# Deer Ammunition



## Hunter_58346 (May 22, 2003)

Anybody else having trouble finding ammo??? Devils Lake is out of all popular calabers.


----------



## doubledroptine08 (Feb 8, 2009)

was at walmart today and they were all out of 270 and a few other calibers. :sniper:


----------



## Fallguy (Jan 23, 2004)

Hmm...let's see. Scheels and other stores have had signs up for the last YEAR talking about the ammo shortage. I was in Scheels and Cabela's last night with some hunting buddies who were in town to get some last minute supplies, and I could NOT believe the number of people in there ticked off because they couldn't find the ammo they wanted---THE NIGHT BEFORE THE SEASON! Badmouthing the stores and workers isn't gonna fix the problem.

People need to be more prepared I think. :eyeroll:


----------



## Arkie (Jan 14, 2009)

Just my opinion, but I think the wrong people were voted into office! People are worried about there 2nd ammendment rights being stripped. Stockpilers are feeding the shortage. This kinda sucks for people like us tryin to find ammo to hunt with. Hopefully people will wake up and vote a little wiser next election.

This ad (opinion) was paid for by all the brave men and women who have shed there blood for this wonderful country of ours. GOD BLESS THEM ALL!!!


----------



## doubledroptine08 (Feb 8, 2009)

im not bad mouthing anybody i am just saying. i am not one of the people who have to get shells the nite before. i was jsut suprised that places were out of such popular calibers. :sniper:


----------



## Colt (Oct 25, 2007)

Did you even sight in your rifle yet?


----------



## Sasha and Abby (May 11, 2004)

lol


----------



## beaverskins (Mar 11, 2009)

you mean you have to sight your rifle in, i thought you just put the scope on and went hunting  ........hahahahaha joking


----------



## Hunter_58346 (May 22, 2003)

Devils lake just got in 31 boxes of 270 and will have 100 .243 tomorrow


----------



## alleyyooper (Jul 6, 2007)

How caqn people go from one season (last year) to the next with out having shells for their gun?

What would they use if a war were to break out, sling shot?

 Al


----------



## huntin1 (Nov 14, 2003)

I don't have a problem finding ammo, when I run low I reload some more. 

Well, ecept for my 308 168 grn match ammo, that I order by the case direct from Black Hills. I won't tell how much I have on hand though. 

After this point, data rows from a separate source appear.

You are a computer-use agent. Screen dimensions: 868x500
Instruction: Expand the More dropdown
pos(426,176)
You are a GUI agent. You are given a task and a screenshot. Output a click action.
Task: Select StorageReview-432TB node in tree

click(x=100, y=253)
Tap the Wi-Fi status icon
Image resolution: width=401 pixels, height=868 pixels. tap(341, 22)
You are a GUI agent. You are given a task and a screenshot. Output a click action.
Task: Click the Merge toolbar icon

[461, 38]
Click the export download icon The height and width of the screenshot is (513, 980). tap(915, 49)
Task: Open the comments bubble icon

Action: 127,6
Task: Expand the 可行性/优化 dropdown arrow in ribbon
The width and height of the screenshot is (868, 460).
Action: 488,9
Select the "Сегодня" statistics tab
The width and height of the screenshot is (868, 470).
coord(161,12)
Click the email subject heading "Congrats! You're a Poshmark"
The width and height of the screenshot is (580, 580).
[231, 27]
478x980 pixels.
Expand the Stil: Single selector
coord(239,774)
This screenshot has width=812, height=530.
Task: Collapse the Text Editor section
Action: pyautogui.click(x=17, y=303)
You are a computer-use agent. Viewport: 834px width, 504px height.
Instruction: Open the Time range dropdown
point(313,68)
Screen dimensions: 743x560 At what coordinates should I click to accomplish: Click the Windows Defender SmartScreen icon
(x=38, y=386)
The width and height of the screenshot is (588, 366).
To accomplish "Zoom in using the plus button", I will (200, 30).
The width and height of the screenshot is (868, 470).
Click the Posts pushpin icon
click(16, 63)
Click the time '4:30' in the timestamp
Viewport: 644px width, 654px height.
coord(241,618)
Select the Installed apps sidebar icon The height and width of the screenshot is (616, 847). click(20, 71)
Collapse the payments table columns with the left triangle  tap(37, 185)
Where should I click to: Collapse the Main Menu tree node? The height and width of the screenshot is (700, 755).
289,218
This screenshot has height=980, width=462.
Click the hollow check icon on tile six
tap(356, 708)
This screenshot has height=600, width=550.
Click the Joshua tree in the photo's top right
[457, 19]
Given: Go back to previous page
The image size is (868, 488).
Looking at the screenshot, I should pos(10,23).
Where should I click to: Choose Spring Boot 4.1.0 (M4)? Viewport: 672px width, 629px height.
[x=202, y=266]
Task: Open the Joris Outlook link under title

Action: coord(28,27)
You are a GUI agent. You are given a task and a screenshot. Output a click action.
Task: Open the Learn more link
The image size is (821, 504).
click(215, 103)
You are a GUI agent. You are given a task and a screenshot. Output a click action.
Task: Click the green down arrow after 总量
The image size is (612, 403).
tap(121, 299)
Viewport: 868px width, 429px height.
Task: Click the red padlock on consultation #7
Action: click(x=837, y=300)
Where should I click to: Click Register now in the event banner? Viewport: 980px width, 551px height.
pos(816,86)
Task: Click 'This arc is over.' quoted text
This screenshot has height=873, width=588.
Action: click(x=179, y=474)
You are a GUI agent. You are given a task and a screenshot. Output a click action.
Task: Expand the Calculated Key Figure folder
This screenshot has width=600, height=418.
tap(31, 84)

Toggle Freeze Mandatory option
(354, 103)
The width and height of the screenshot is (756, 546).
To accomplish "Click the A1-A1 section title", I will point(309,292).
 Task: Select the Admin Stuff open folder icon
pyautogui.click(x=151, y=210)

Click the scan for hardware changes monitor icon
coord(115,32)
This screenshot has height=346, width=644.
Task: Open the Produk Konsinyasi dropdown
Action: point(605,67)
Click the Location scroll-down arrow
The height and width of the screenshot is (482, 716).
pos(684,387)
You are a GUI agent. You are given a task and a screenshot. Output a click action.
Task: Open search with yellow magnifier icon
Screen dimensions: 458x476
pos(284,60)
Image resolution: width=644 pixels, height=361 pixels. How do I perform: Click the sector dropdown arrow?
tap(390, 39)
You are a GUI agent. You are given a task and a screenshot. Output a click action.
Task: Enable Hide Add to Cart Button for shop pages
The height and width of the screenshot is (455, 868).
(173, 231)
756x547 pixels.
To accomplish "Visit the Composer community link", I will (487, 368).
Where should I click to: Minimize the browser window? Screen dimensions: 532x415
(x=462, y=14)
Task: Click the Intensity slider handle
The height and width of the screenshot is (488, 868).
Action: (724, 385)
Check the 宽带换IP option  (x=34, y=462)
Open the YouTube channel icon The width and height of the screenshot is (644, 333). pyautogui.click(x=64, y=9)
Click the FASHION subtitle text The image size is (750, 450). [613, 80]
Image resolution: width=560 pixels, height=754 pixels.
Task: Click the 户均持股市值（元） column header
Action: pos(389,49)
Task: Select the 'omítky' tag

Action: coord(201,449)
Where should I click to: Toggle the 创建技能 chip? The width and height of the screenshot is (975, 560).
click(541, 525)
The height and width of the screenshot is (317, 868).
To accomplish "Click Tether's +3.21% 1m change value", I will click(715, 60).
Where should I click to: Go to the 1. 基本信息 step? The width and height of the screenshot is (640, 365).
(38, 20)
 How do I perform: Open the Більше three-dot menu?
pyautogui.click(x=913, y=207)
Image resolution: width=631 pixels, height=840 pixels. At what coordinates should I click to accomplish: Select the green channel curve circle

I mean, one box, that's all I keep on hand, one 20 round box. Yeah that's it, one box.  8)

:beer:

huntin1


----------



## KurtR (May 3, 2008)

just going down to the dungeon as my wife calls it to roll some more. Running a little low on varget though and will have to start searching agin. will never buy another round of factory ammo agin.


----------



## Fallguy (Jan 23, 2004)

Yeah I agree that is another reason why I started reloading this last year.


----------



## People (Jan 17, 2005)

alleyyooper I guess some just like to have a club that is a horable club. Me I am so glad I have been reloading for so long it is not funny. have you seen the cost of 338LM factory ammo? I am loading it for a buck a shot. Oh yeah a AR30 makes a very bad club but an perfect rifle to hit stuff super hard at 1,000 yds.

Chuck Norris was what Willis was talkin' about.


----------



## Duckslayer100 (Apr 7, 2004)

Arkie said:


> Just my opinion, but I think the wrong people were voted into office! People are worried about there 2nd ammendment rights being stripped. *Stockpilers are feeding the shortage.* This kinda sucks for people like us tryin to find ammo to hunt with. Hopefully people will wake up and vote a little wiser next election.
> 
> This ad (opinion) was paid for by all the brave men and women who have shed there blood for this wonderful country of ours. GOD BLESS THEM ALL!!!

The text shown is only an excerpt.